Page:
=======

Recommandation de l’ADISQ

  1. En premier lieu, l’ADISQ a pris connaissance des mémoires soumis par la Société canadienne de perception de la copie privée et Ré : Sonne et elle en appuie le contenu et les recommandations.
  2. Ensuite, nous souhaitons rappeler une demande que nous portons depuis longtemps concernant les intermédiaires fournissant les moyens techniques aux fins de la communication ou du stockage de contenu. Au regard de l’avantage économique qu’ils tirent de l’accélération de la circulation de culture en ligne — la consommation de contenu audio et vidéo constitue la principale activité en ligne et donc le principal incitatif pour souscrire à des abonnements Internet fixes comme mobiles —, ceux-ci ont une responsabilité dans le financement de la culture. Nous demandons donc qu’ils contribuent au financement de nos contenus via des mécanismes de contribution au développement de contenu canadien comme ceux prévus dans la Loi sur la radiodiffusion.

Clarification des protections contre la responsabilité prévue pour les intermédiaires en cas de violation du droit d’auteur

  1. En ce qui concerne la révision du critère de connaissance aux fins d’exonération, nous considérons que le gouvernement doit modifier la loi afin de stipuler clairement que tout intermédiaire cesse de bénéficier des mesures d’exonération de responsabilité dès lors qu’il prend effectivement connaissance du fait qu’un contenu donné ou que son utilisation dans le cadre de son service viole le droit d’auteur, ou qu’il prend conscience de faits ou de circonstances révélant une telle violation.

=======

Consignes de l'exercice:
**A.** Pour chacun des énoncés suivants, indiquez par oui ou par non s'il concorde avec la recommandation de l'ADISQ, en citant les mots exacts qui tranchent. (i) L'ADISQ appuie les recommandations du mémoire soumis par Ré : Sonne. (ii) L'ADISQ demande que les intermédiaires contribuent au financement par des mécanismes comme ceux prévus dans la Loi sur le droit d'auteur. (iii) La consommation de contenu audio et vidéo y est présentée comme la principale activité en ligne.
**B.** D'après la recommandation de l'ADISQ, pourquoi les intermédiaires fournissant les moyens techniques de communication ou de stockage ont-ils une responsabilité dans le financement de la culture ?
**C.** Poursuivez la recommandation de l'ADISQ à partir de la fin de son dernier point.
Les items n'interviennent d'aucune façon dans cet exercice.

Extraits des items:
=======

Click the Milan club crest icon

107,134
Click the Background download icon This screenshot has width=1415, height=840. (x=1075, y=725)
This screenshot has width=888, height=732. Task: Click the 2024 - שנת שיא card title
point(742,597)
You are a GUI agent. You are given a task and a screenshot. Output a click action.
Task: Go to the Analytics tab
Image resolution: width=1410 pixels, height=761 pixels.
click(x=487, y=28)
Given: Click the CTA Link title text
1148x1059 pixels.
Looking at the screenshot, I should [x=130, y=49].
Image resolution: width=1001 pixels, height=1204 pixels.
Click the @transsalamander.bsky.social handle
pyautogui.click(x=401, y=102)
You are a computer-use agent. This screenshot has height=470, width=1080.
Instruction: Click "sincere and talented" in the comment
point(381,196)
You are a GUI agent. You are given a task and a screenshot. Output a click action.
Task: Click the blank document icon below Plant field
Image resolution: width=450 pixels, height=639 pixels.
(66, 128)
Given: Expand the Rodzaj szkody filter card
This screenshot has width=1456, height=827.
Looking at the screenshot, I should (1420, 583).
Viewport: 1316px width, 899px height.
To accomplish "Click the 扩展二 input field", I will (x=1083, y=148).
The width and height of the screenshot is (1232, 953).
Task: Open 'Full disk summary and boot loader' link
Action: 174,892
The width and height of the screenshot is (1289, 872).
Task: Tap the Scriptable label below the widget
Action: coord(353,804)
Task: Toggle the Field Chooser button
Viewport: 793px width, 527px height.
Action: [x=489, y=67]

=======

Liste des réponses:
**A.**
(i) Oui : « elle en appuie le contenu et les recommandations ».
(ii) Non : « comme ceux prévus dans la Loi sur la radiodiffusion ».
(iii) Oui : « la consommation de contenu audio et vidéo constitue la principale activité en ligne ».

**B.** Ces intermédiaires tirent un avantage économique de l'accélération de la circulation de la culture en ligne. La consommation de contenu audio et vidéo constitue la principale activité en ligne. Elle est donc le principal incitatif pour souscrire à des abonnements Internet fixes comme mobiles.

**C.**
  2. Une telle connaissance devrait par ailleurs être réputée acquise dès lors que l’intermédiaire aurait raisonnablement dû avoir connaissance d’un tel acte compte tenu des circonstances, ou s’il reçoit un avis de violation alléguée, incluant dans le cadre d’un régime d’avis et retrait ou encore, suite à ses propres investigations.
  3. Les mesures d’exonération ne devraient en aucun cas empêcher l’obtention d’injonctions visant à prévenir ou empêcher toute violation survenant dans le cadre des services de tout intermédiaire.
  4. Concernant les clarifications quant aux rôles tenus par les intermédiaires, la Loi sur le droit d’auteur doit exprimer de façon explicite que toute mesure d’exonération d’un intermédiaire ne s’applique que dans les cas où l’intermédiaire tient un rôle purement passif en se limitant à la fourniture de services purement techniques et automatisés.
  5. La Loi sur le droit d’auteur devrait énoncer des critères exemplatifs de ce qui constitue un rôle actif, notamment des fonctions ou caractéristiques telles que l’optimisation de la présentation du contenu ou la promotion de celui-ci que ces processus résultent de l’exécution de fonctionnalités logicielles ou d’une personne physique. 
  6. Les exonérations ne devraient aussi s’appliquer que dans les cas où l’intermédiaire n’a aucun intérêt financier dans l’activité contrefaisante.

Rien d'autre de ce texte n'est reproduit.